Cet échange s’est avéré être le point culminant de la campagne de Harris. Au troisième trimestre 2019, il était clair que sa campagne était désorganisée en interne, qu’elle connaissait une forte rotation du personnel et qu’elle avait du mal à lever des fonds. Même si le camp démocrate commençait à se réduire et à se consolider autour des premiers favoris, ses sondages n’ont pas augmenté et elle a abandonné avant les premières primaires.

Puis, à l’été 2020, Biden l’a choisie comme colistière, la décrivant comme « une combattante intrépide pour les petites gens et l’une des meilleures servantes publiques du pays ».

Malgré les contraintes liées à la pandémie de COVID-19, elle s’est avérée être une militante solide lors de la campagne de 2020, réalisant une performance efficace lors du débat contre le vice-président de Trump, Mike Pence.

Lorsqu’elle et Biden ont remporté l’élection, Harris est devenue la première femme, la première personne noire et la première personne d’origine sud-asiatique à occuper simultanément le poste de vice-présidente des États-Unis.

Le mandat de Harris en tant que vice-président s’est toutefois avéré difficile.

Dur au sommet

L’administration Biden a débuté dans l’ombre de l’attaque du 6 janvier 2021 contre le Capitole américain, alors que la pandémie continuait de tuer des milliers d’Américains tandis que l’économie avait du mal à faire face.

Dans ce contexte, Biden a confié à Harris un portefeuille de questions de premier plan, parmi lesquelles l’immigration et le droit de vote – des questions profondément clivantes qui ne pouvaient être traitées que par une législation majeure, ce qui exigeait à son tour le soutien d’une supermajorité au Sénat que les démocrates ne disposaient pas.

Harris s’est donc retrouvée à devoir défendre des réformes radicales qui n’avaient guère de chances d’aboutir au Capitole.
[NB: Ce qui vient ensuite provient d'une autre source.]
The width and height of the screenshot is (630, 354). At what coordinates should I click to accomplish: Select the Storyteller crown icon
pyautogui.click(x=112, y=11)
Ses efforts pour s’attaquer aux problèmes d’immigration qui durent depuis des décennies aux États-Unis n’ont pas été facilités par une interview tristement célèbre dans laquelle elle s’est visiblement hérissée lorsqu’on lui a demandé pourquoi elle n’avait pas encore visité la frontière entre les États-Unis et le Mexique.

Il y avait également un flot constant d’histoires négatives sur l’atmosphère dans le bureau de Harris, qui a connu un taux de rotation du personnel étonnamment élevé au cours des premières années de l’administration, et des personnes extérieures ont spéculé de manière peu flatteuse sur l’importance réelle de son rôle.

Cependant, alors que la campagne de réélection de Biden a démarré, Harris a de nouveau commencé à apparaître sur le terrain de la campagne, où elle a une fois de plus prouvé qu’elle était capable d’attirer et d’enthousiasmer une foule même si le président vieillissant était de plus en plus en difficulté.

Lorsqu’il est devenu clair que le parti se retournait contre la perspective d’une nouvelle candidature de Biden, les spéculations selon lesquelles elle serait la successeure naturelle ont immédiatement commencé à monter, provoquant une explosion de mèmes reprenant son rire distinctif et l’invocation répétée d’un des dictons préférés de sa mère : « Tu crois que tu viens de tomber d’un cocotier ? »

Il reste à voir si Harris peut améliorer les chiffres de sondage anémiques de Biden et sa collecte de fonds en baisse, et on ne sait toujours pas si elle sera confrontée à un défi pour la nomination.

Cependant, le soulagement suscité par le retrait de Biden va envoyer une nouvelle énergie et un nouvel optimisme à son parti, du moins à court terme – et les attaques bien rodées de la campagne Trump sur l’âge du président sont désormais soudainement sans objet.

Ce qui est encore plus embarrassant pour son rival, c’est que l’électorat se voit déjà rappeler qu’avant de se lancer en politique, il avait personnellement fait des dons à ses deux campagnes en Californie.